Thursday, February 10, 2011


We have a very busy next couple of weeks and months. Tomorrow, the 11th he is having a gastric emptying study done at Brenners. This will show us why his stomach is living in nowhere land and not functioning like it should be.
Next Thursday the 17th he is having major surgery. He is having a j-tube placed but the surgeon, Dr Petty (we love him) is placing a more permanent one. He is performing a rou en y jejunostomy which is where they will make an incision in his abdomen, cut his intestines and re route them into a y shape and attach one end of the y to the stomach wall and in the other end of the y they will place the feeding tube. He will be hospitalized for at least 5 days depending on outcome of the surgery. Please pray he does good. This tube will allow us to pump more formula into his system bypassing the stomach.
Poor baby, when he gets home from the hospital it is only days til his 2nd birthday. He is having a John Deere party with his closest friends and family. We have no food at the party and his cake is a box, spray painted and covered in sand to look like a pasture, I am placing plastic horses, trees and hay bales on it and a toy filled John Deere tractor pinatia on top. And of course a big number 2 candle to blow out.
His Cincinnati Trip is scheduled for April 4-8th so only 7 more weeks! We are really praying that they can give us some insight and hope to what is going on with Zach.

Sunday, February 06, 2011

Special child


A meeting was held quite far from Earth
It was time again for another birth.
Said the Angels to the Lord above –
“This special child will need much love.
“Her progress may be very slow
“Accomplishment she may not show.
“And she'll require extra care
“From the folks she meets down there.
“She may not run or laugh or play
“Her thoughts may seem quite far away
“So many times she will be labeled
“'different,' 'helpless' and disabled.
“So, let's be careful where she's sent.
“We want her life to be content.
“Please, Lord, find the parents who
“Will do a special job for you.
“They will not realize right away
“The leading role they are asked to play.
"But with this child sent from above
“Comes stronger faith, and richer love.
“And soon they'll know the privilege given
“In caring for their gift from heaven.
“Their precious charge, so meek and mild
“Is heaven's very special child.”

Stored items
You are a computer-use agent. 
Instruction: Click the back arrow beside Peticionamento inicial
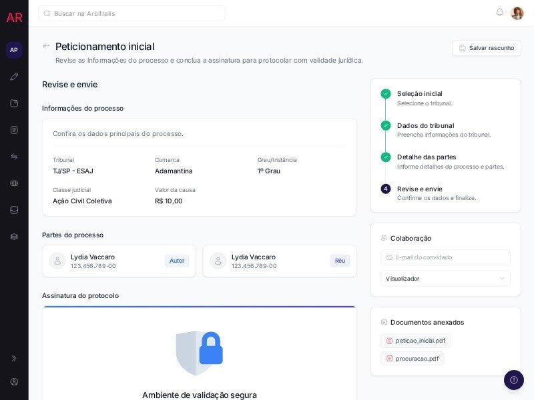[46, 46]
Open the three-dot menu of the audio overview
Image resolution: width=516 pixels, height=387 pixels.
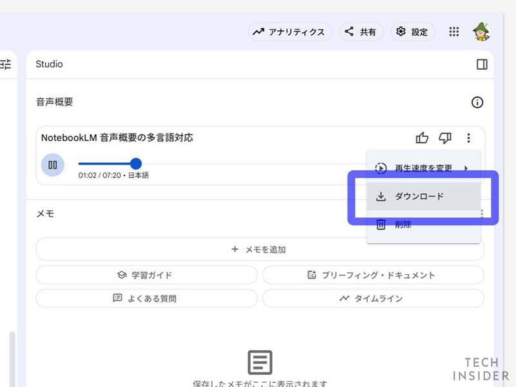point(469,137)
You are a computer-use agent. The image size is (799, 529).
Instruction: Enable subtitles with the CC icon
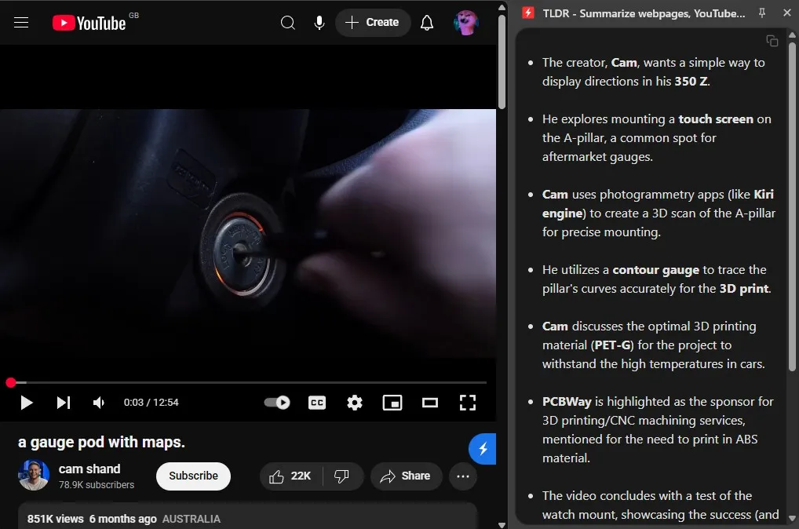tap(317, 402)
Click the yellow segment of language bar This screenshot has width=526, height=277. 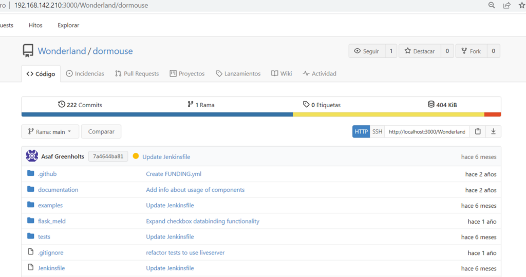(x=388, y=114)
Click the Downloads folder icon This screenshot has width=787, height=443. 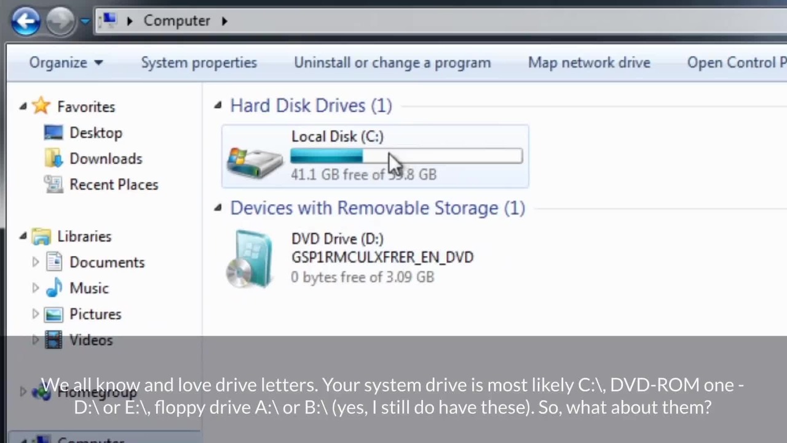coord(53,159)
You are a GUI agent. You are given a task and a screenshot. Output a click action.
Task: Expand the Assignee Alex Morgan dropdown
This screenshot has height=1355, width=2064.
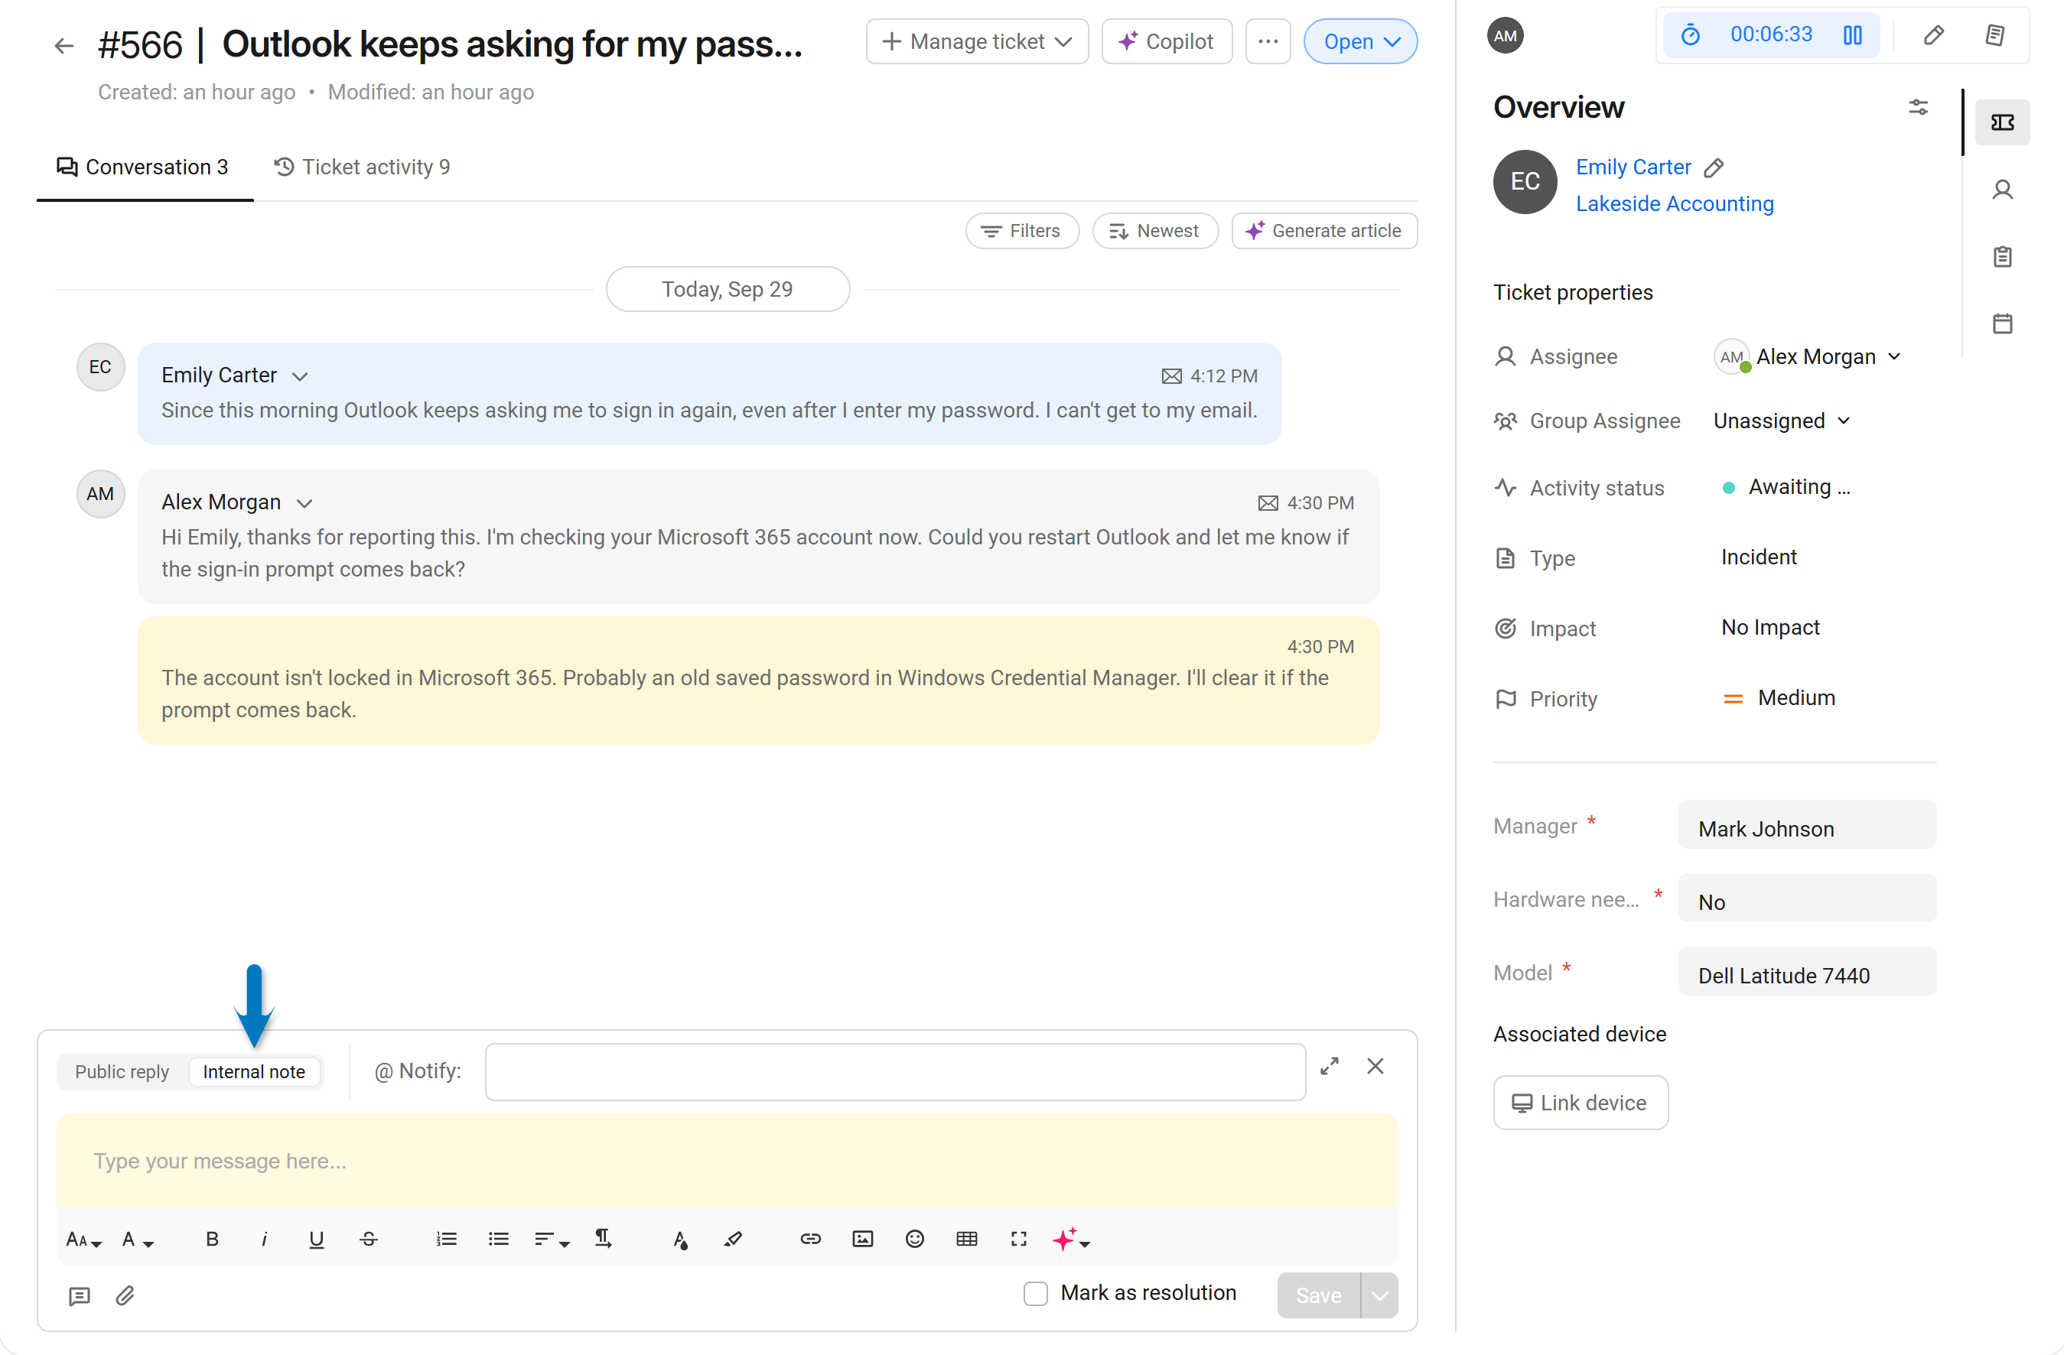[1808, 356]

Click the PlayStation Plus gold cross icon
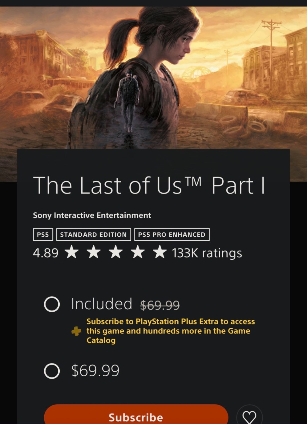(76, 331)
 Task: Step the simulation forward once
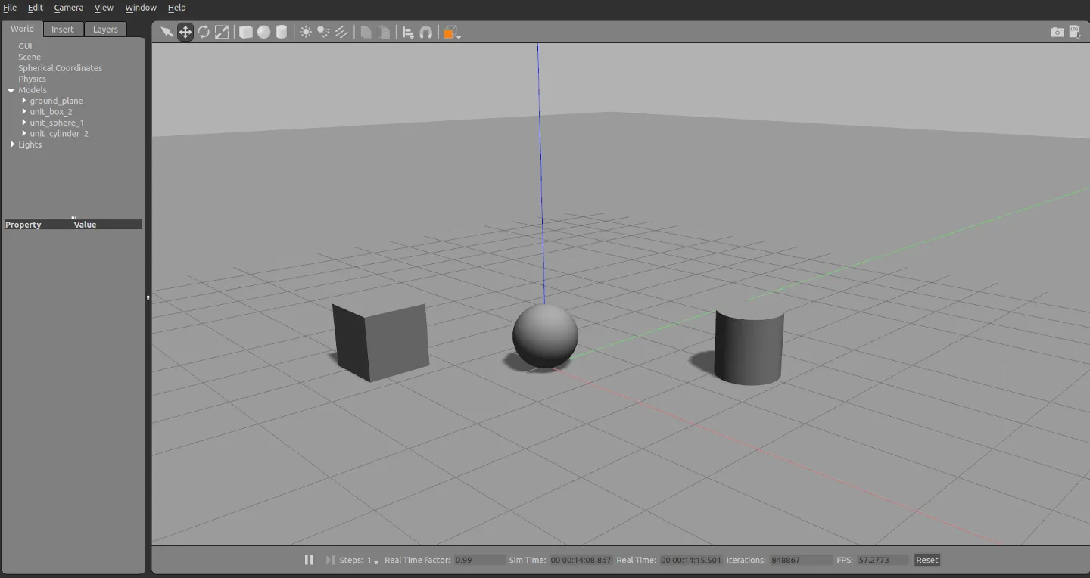point(329,560)
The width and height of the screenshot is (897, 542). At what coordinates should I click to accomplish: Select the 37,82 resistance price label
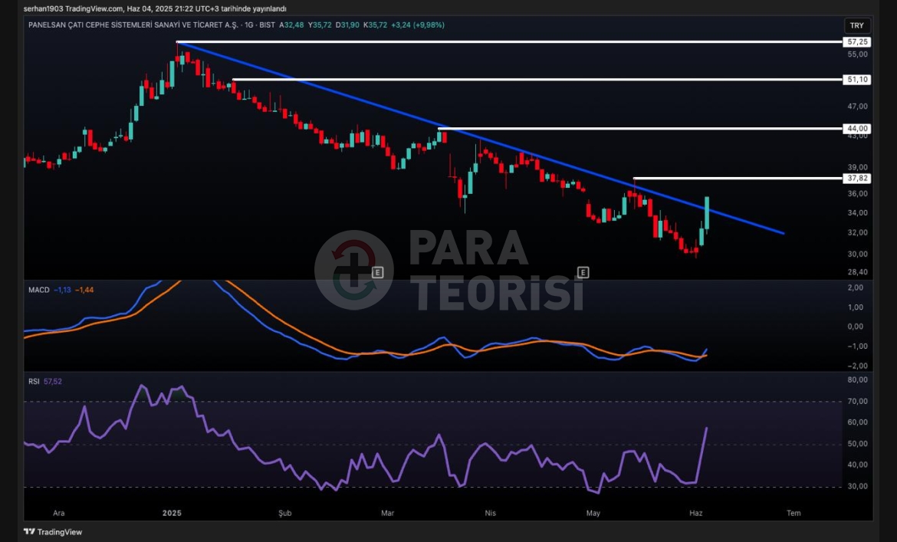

*Required work*.
1: Answer these questions from the blog entries about Zach above:
(a) Where is the gastric emptying study being done?
(b) What is the theme of the 2nd birthday party?
(c) What dates is the Cincinnati trip scheduled for?
2: Write out the stretch of the blog entries about Zach from "Sunday, February 06, 2011" through "meets down there.".
3: Write the next part of the blog entries about Zach, picking up where they stop.

*Written responses*.
1:
(a) At Brenners.
(b) John Deere.
(c) April 4-8th.

2:
Sunday, February 06, 2011

Special child


A meeting was held quite far from Earth
It was time again for another birth.
Said the Angels to the Lord above –
“This special child will need much love.
“Her progress may be very slow
“Accomplishment she may not show.
“And she'll require extra care
“From the folks she meets down there.

3:
Wednesday, February 02, 2011

Explanation of CSID

Congenital Sucrase-isomaltase Deficiency (CSID) is a chronic malabsorption disease characterised by an autosomal recessive inheritable disease of sucrase and isomaltase deficiency (Hauri, 1985; Kerry, 1965; Naim, 1988; Newton, 1996). Patients with CSID have a complete or almost complete lack of endogenous sucrase activity, a marked reduction in isomaltase activity, and a moderate decrease in maltase activity (Auricchio, 1965; Treem, 1993).

Sucrase is an enzyme produced in the brush border lining of the small intestine and is responsible for the metabolism of sucrose, a disaccharide commonly known as table sugar, into two component monosaccharides, glucose and fructose, which are then absorbed into the circulation (Sterchi, 1990; Treem, 1995).
In the absence of the sucrase enzyme, sucrose cannot be absorbed and passes unchanged into the large intestine.
The presence of intact disaccharides in the intestinal lumen leads to osmotic retention of water, resulting in loose stools (Treem, 1995). Unabsorbed sucrose in the large intestine is broken down by colonic bacteria, producing among other things the gases Hydrogen, methane, and carbon dioxide. These gases generate gastrointestinal discomfort including excessive gas, bloating, abdominal pain and cramps, watery diarrhea, nausea and vomiting (Berkow, 1992; Davidson, 1967).
Thus, children born with CSID develop a malabsorption syndrome upon first exposure to sucrose in their diet. Usually this is in the form of infant formula since breast milk does not contain sucrose. Because these children are unable to digest a significant portion of their caloric intake, they often have retarded growth and a failure to thrive (Antonowicz, 1972; Gudman-Hoyer, 1985; Newton, 1996; Treem, 1995). Added features may include irritability, lethargy and sleep disturbances.
CSID is a difficult disease to diagnose.